We implemented a "report phishing" button eight months ago, hoping to get proactive on threats. However, our Security Operations Center (SOC) analyst, who is the only one handling this, now spends over 15 hours a week sorting through employee reports. Out of all the reports, half are junk or newsletters, a quarter are genuine phishing attempts that need investigation, and the rest are from employees simply reporting emails they signed up for, like DocuSign notifications. The volume has become overwhelming, leaving us unable to provide responses, which frustrates users and damages our security team's reputation. I'm looking for solutions to automate this process without entirely shutting down our reporting system.
5 Answers
Look into setting up confidence scoring for reports. This way, high-confidence benign reports get auto-responses and close, while only medium-confidence reports make it through to your analyst. This could help lower the volume significantly.
Consider integrating automated verdict systems into your workflow.

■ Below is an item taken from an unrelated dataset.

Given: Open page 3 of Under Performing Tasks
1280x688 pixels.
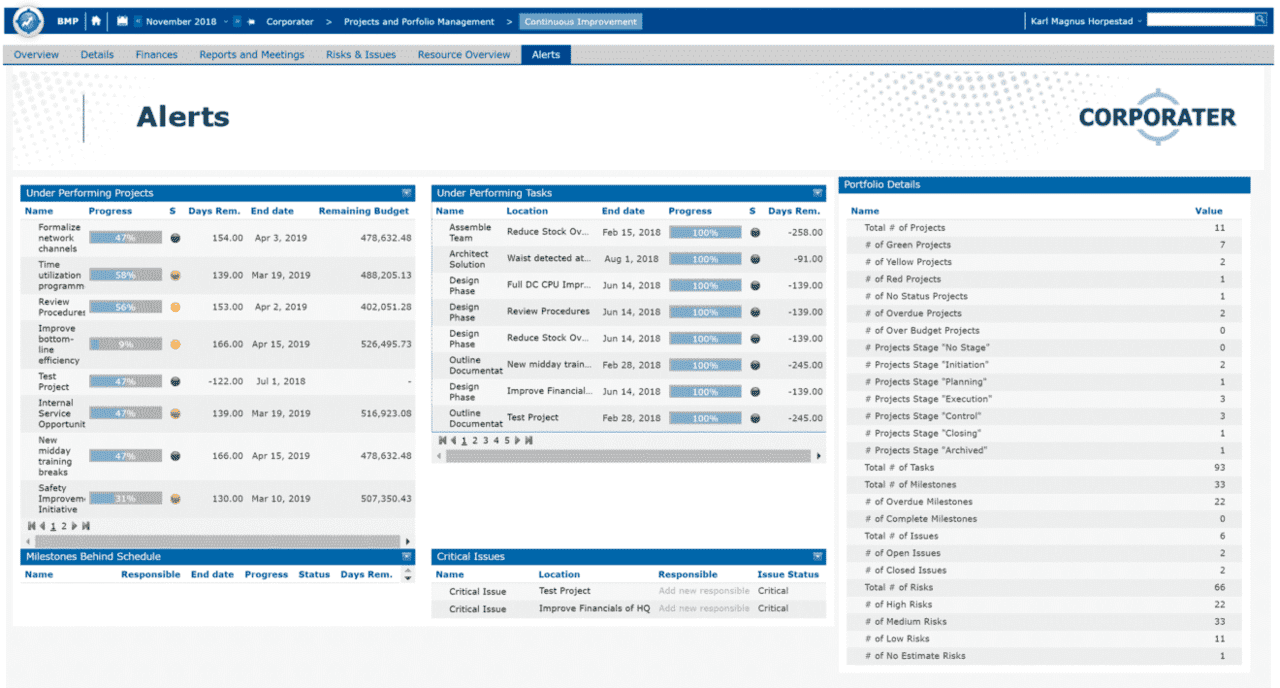Looking at the screenshot, I should tap(486, 440).
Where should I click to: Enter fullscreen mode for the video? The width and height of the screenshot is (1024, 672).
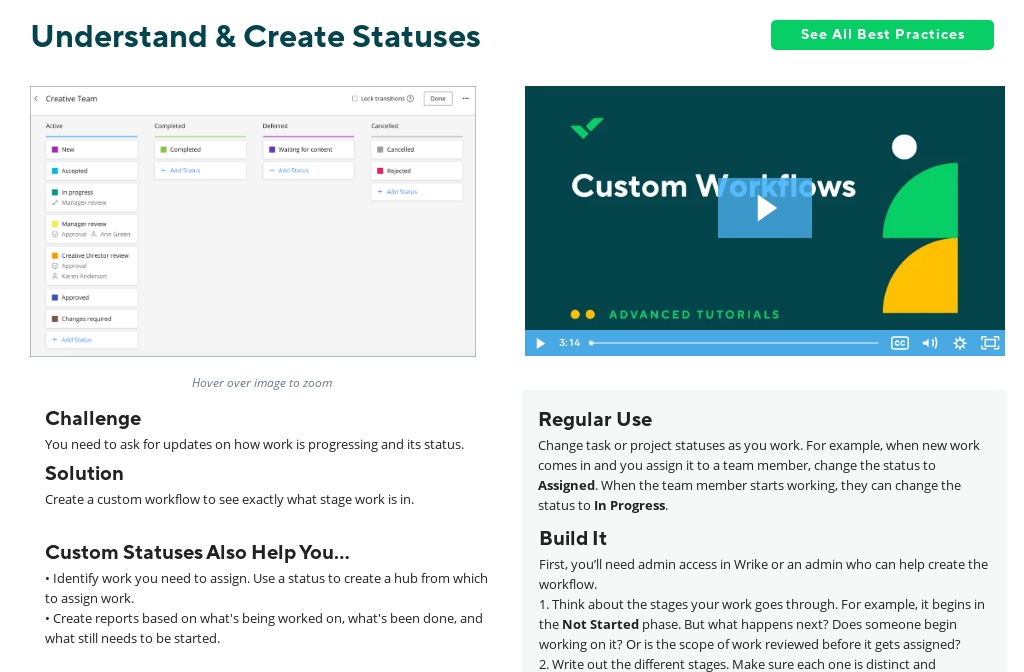pyautogui.click(x=990, y=343)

Utilizing machine learning can help automatically close out benign reports like DocuSign and newsletters based on user feedback, and it can also prioritize true threats for human review, saving your analyst a ton of time—up to 80%!

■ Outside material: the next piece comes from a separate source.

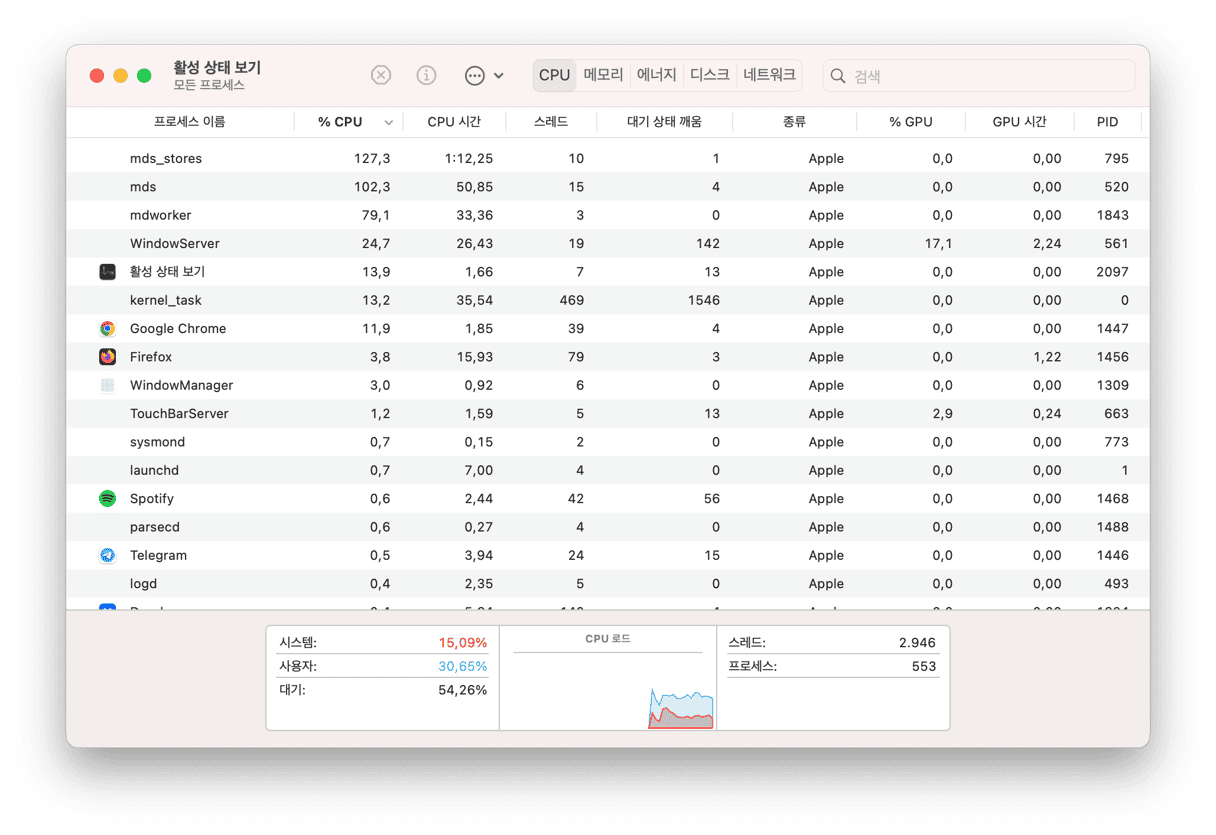
Task: Click the Google Chrome process icon
Action: tap(108, 328)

Using solutions like Abnormal has worked wonders for us. They automatically discern benign reports from actual threats, drastically reducing the time spent on manual reviews.
What kind of response are users really expecting? An automated "thank you for reporting the message" might actually suffice, you know?

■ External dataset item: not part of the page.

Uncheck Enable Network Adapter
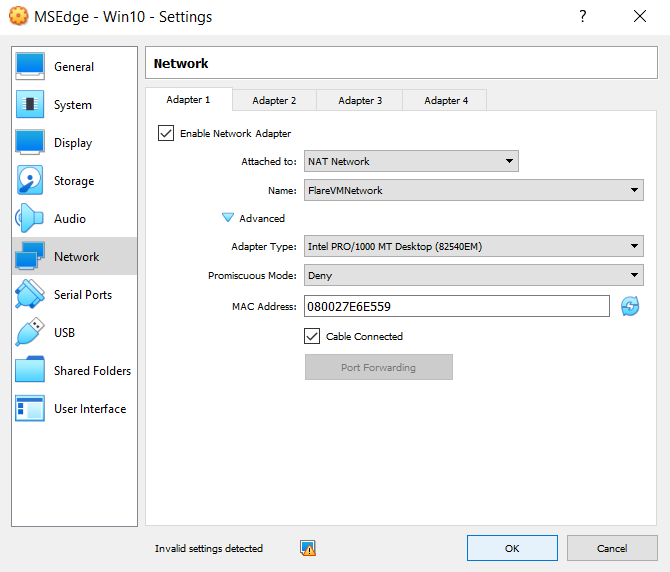This screenshot has height=572, width=670. [166, 133]
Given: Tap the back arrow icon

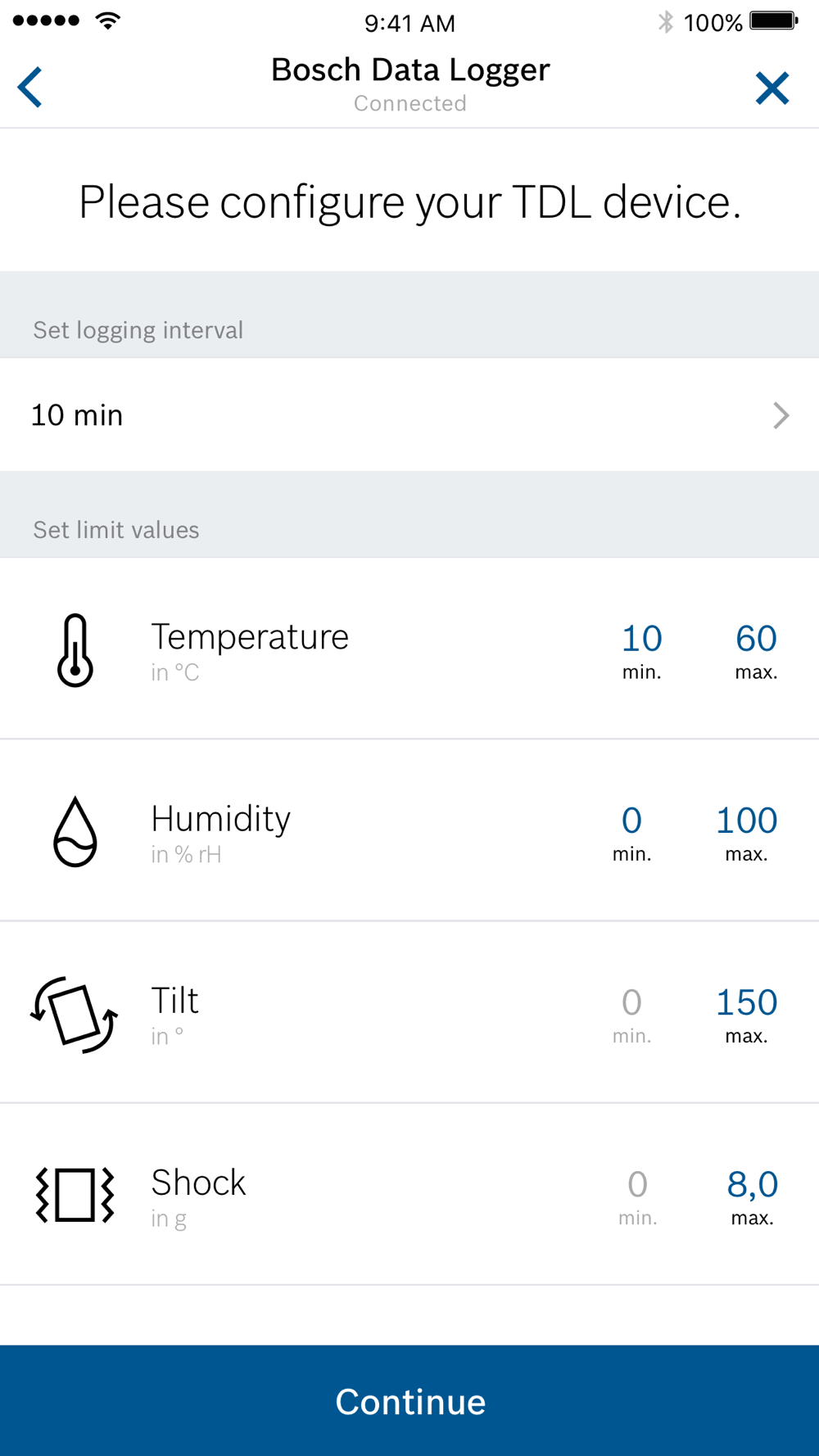Looking at the screenshot, I should point(30,88).
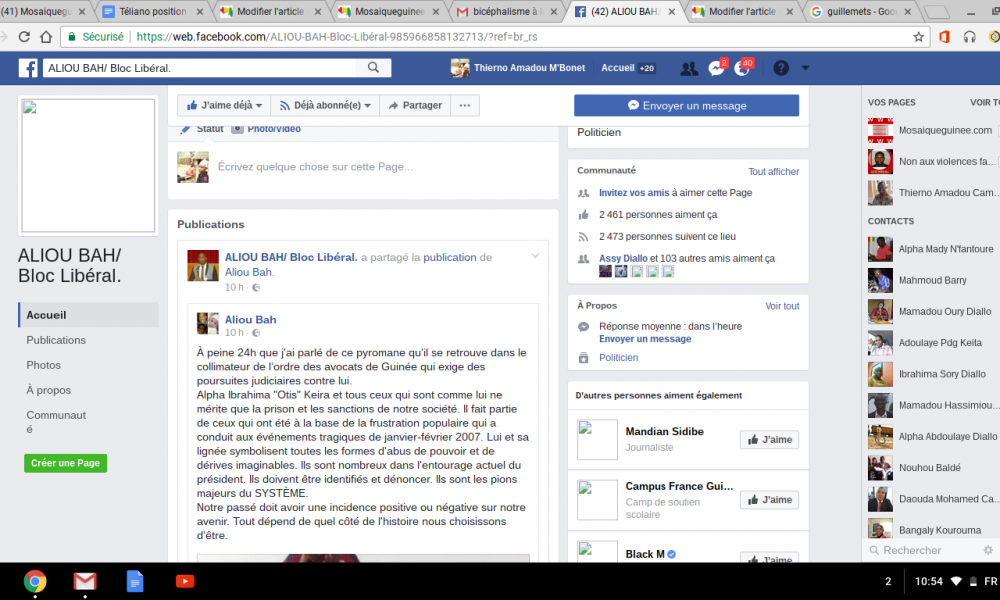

Don't underestimate the impact of user training. If employees are conditioned to report everything as phishing without understanding the context, it contributes to the overload. It might help to refine your reporting process to allow for categorization, like marking something as junk rather than phishing. That could help lessen the unnecessary reports.
Yeah, but they definitely want more than just a simple acknowledgment. If they feel like they're not being heard, it can lead to more frustration.